Tilburg: Radical imam not a security threat, hinders integration

The controversial ultra-conservative Tilburger Ahmad Salam is not a direct security threat for Dutch democracy or order, but his fundamentalist religious convictions can clash with Dutch norms and values.

This is the conclusion of the IVA researchers, an agency linked to the Tilburg University.  They presented their results Monday to the Tilburg municipal council.

The study was conducted due to signs of dangerous developments in the mosque of Salam in Tilburg-Noord, including information which the police received from the Dutch intelligence service AIVD.

Ahmad Salam belongs to a group of Salafi imams who are followed by the AIVD.  His mosque is considered a radical one, along with the El Tawheed mosque in Amsterdam, the Al Fourqaan mosque in Eindhoven and the As Soennah mosque in The Hague.  He's particularly famous since 2004 because he refused to shake hands with Rita Verdonk, who was minister at the time.  This type of visible conflict-situation and customs can set the tone and can be the basis for tensions, according to the researchers.  They point to the menacing effect on the long term.

The researchers spoke with the many Moroccan and Somali mosque visitors.  They consider imam Salam as a great leader.  His authority is unquestionable.

He doesn't really solve practical day-to-day life problems for his followers, since he sees problems out of his uncompromising religious interpretation.  'The followers are made and kept vulnerable by that attitude.

Mayor Ruud Vreeman (Labor) told the imama two years ago that he didn't belong in the Netherlands.  "I'm not happy with him," he said  Monday, referring to his fanaticism and old-fashioned attitudes.
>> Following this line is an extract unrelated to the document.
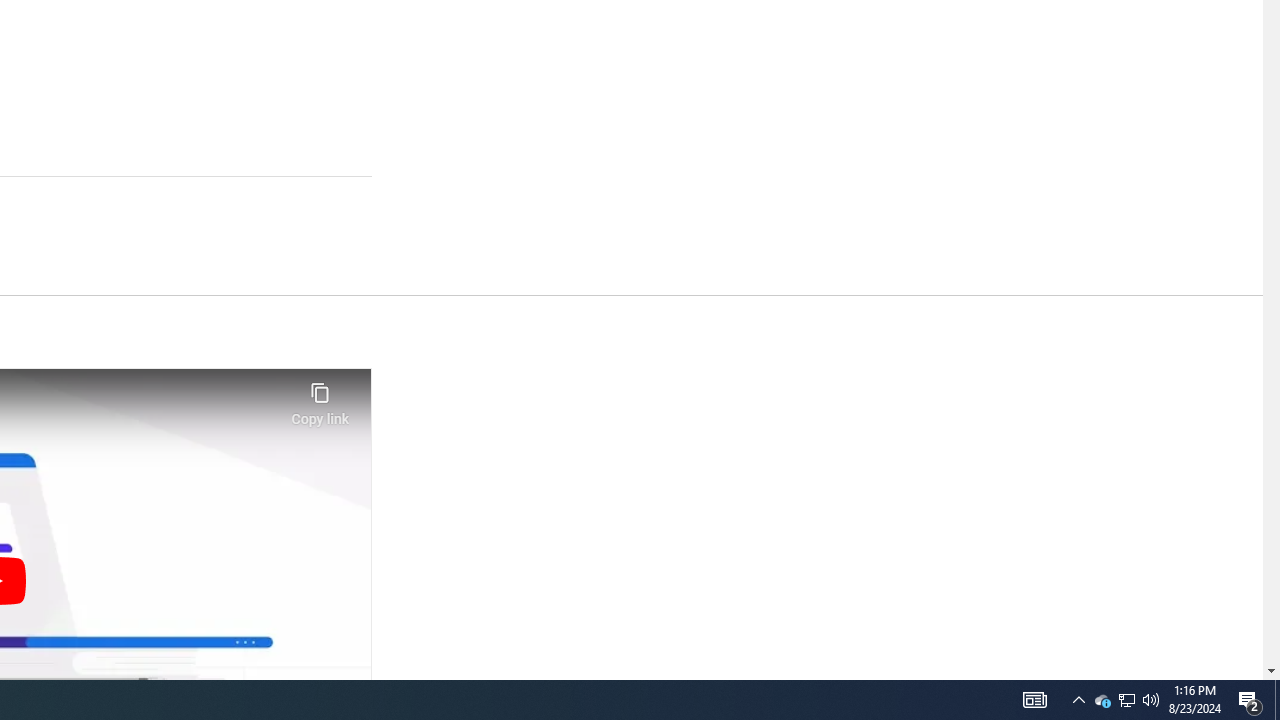
Copy link (319, 398)
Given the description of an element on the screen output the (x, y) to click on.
Vreeman is particularly concerned by the youth who visit the mosque in Tilburg-Noord.

The Tilburg council will later discuss the results of the study and a still confidential plan of action by the board.  Coalition party VVD said it was doubtful of the conclusions.  Fraction chairman Roel Lauwerier says that his party didn't change it's point of view.  "Really, there is just one place where imam Salam belongs: with a one-way ticket in a plane to Syria."